Outro problema ocasionado por esse cenário, aponta Luísa Molina, é a violência armada dentro de comunidades. “É muito impressionante como a gente tem visto a intensificação desse quadro nos últimos anos. Isso já vinha acontecendo na Amazônia, cada vez mais intensamente de 2014 pra cá. De 2018 para 2021, temos um salto escandaloso que se expressa, por exemplo, nos números do desmatamento subindo vertiginosamente”. 

Ao facilitar ainda mais a obtenção de permissão de lavra garimpeira, diz ainda a antropóloga, o governo federal está expondo essas comunidades a mais destruição, pois vai facilitar muito a exploração no entorno de terras protegidas. “A incidência disso na ponta, onde não se lê a letra da lei, é imensa. Estamos falando de uma atividade que cresce completamente na ilegalidade. Estamos falando da facilitação de algo que já é problemático. Soluções deveriam estar sendo adotadas no sentido contrário, para um controle maior da concessão dessas lavras e para uma proteção mais efetiva das terras indígenas, das unidades de conservação e de seu entorno”.

O garimpo, hoje, assinala Luísa Molina, não é atividade artesanal. Muito pelo contrário. “O poder de destruição dessa atividade é muito intenso e expressivo, exigindo um processo de licenciamento muito mais complexo. O que o governo está fazendo vai no sentido oposto disso. É muito preocupante mesmo”, conclui.

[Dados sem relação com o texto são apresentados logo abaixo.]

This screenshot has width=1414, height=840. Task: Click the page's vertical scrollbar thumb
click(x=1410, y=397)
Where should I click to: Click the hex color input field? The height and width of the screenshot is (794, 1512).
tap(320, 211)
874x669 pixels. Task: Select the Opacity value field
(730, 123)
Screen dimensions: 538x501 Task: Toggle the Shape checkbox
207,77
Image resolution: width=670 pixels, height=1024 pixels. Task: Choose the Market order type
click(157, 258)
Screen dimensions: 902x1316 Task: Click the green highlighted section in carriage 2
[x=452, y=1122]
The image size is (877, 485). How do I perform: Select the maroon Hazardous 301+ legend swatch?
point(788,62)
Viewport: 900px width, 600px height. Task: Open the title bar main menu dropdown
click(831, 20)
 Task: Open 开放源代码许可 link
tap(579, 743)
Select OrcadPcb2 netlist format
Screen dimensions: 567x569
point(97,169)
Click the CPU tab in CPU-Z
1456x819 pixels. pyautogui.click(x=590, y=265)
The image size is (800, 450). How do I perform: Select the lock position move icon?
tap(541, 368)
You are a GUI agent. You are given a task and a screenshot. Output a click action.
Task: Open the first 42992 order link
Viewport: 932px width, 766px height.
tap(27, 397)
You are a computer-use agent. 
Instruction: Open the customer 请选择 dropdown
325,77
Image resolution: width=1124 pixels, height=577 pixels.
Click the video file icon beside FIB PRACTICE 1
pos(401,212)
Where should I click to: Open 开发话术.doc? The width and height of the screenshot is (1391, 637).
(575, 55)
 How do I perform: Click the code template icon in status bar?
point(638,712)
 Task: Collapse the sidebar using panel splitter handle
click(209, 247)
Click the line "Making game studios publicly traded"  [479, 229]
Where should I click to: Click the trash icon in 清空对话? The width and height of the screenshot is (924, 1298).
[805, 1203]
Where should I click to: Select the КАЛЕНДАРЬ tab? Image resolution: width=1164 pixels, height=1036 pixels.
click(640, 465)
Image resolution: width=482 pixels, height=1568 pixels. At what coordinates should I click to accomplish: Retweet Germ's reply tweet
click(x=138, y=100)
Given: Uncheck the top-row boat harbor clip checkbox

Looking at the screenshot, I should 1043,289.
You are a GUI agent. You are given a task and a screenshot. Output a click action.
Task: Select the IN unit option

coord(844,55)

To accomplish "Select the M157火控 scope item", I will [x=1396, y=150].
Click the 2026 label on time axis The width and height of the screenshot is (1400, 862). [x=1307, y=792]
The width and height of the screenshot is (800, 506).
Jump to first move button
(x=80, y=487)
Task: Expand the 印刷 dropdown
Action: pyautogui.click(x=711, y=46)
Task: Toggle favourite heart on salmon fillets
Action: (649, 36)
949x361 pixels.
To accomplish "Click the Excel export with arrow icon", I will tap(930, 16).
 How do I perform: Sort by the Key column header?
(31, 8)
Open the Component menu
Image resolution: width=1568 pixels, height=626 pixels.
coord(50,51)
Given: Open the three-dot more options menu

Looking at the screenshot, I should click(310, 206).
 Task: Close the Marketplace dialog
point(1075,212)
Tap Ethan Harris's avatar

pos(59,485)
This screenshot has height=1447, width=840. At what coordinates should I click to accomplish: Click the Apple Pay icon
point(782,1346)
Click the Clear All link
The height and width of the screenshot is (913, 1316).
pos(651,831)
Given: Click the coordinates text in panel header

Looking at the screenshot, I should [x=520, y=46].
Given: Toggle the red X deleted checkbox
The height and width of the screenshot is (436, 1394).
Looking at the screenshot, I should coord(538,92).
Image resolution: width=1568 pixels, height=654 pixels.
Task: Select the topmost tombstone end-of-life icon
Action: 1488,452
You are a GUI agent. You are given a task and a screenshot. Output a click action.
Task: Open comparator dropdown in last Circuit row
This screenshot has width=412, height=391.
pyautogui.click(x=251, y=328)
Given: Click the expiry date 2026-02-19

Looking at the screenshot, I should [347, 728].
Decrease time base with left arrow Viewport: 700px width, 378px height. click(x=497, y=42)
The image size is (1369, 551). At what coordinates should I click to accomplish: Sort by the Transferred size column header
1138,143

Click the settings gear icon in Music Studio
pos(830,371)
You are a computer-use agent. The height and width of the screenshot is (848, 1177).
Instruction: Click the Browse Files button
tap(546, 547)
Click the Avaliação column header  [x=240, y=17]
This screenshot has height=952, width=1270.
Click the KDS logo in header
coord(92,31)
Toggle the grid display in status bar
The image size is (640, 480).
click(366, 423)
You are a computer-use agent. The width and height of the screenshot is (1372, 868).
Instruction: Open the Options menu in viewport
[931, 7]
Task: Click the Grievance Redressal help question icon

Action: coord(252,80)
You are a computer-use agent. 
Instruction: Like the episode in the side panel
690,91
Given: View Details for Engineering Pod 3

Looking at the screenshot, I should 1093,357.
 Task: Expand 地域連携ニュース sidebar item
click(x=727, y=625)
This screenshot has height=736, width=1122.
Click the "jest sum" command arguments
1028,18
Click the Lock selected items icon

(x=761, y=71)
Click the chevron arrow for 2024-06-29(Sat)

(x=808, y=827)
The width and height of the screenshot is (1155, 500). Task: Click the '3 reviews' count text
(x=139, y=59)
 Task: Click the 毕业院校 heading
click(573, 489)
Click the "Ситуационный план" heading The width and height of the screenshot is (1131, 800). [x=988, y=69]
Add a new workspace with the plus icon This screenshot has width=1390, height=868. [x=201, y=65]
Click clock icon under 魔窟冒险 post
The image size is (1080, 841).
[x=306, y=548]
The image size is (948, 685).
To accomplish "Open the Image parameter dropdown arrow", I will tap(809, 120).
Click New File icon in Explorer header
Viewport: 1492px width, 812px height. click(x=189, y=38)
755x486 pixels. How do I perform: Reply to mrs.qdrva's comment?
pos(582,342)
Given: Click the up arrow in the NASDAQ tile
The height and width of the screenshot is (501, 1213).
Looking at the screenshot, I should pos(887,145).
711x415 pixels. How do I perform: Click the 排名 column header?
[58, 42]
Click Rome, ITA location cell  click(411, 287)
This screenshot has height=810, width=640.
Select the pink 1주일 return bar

Um efeito imediato da publicação do decreto é o aumento da pressão, por parte de representantes do garimpo e da mineração na região da Amazônia contra a fiscalização dos órgãos responsáveis pela proteção das unidades de conservação e dos territórios indígenas. Na noite desta terça-feira, garimpeiros cercaram o prédio do ICMBio (Instituto Chico Mendes de Conservação da Biodiversidade), em Itaituba (PA), no Vale do Tapajós, e iniciaram uma mobilização pelas redes sociais para “fechar tudo”, em protesto contra a ação da fiscalização que destruiu máquinas do garimpo que estavam operando dentro da Floresta Nacional do Crepori, área de conservação ambiental federal. A destruição, com fogo, do maquinário pesado que estava operando ilegalmente dentro da Floresta Nacional, viralizou nas redes sociais.

O “fechar tudo” incluiu, durante essa madrugada, barreiras com fogo em pontes da região para evitar a ação da fiscalização. Ainda na tarde desta terça, o deputado federal José Priante (PA) esteve em Brasília, juntamente com o prefeito de Itaituba, para uma audiência com o ministro da Casa Civil, Ciro Nogueira, para protestar contra o que chamou de “política de destruição de ativos e cenas cinematográficas” na região. Segundo o deputado, Ciro Nogueira disse que iria comunicar imediatamente o presidente Jair Bolsonaro do ocorrido para evitar que essas cenas (da ação da fiscalização) se repetissem).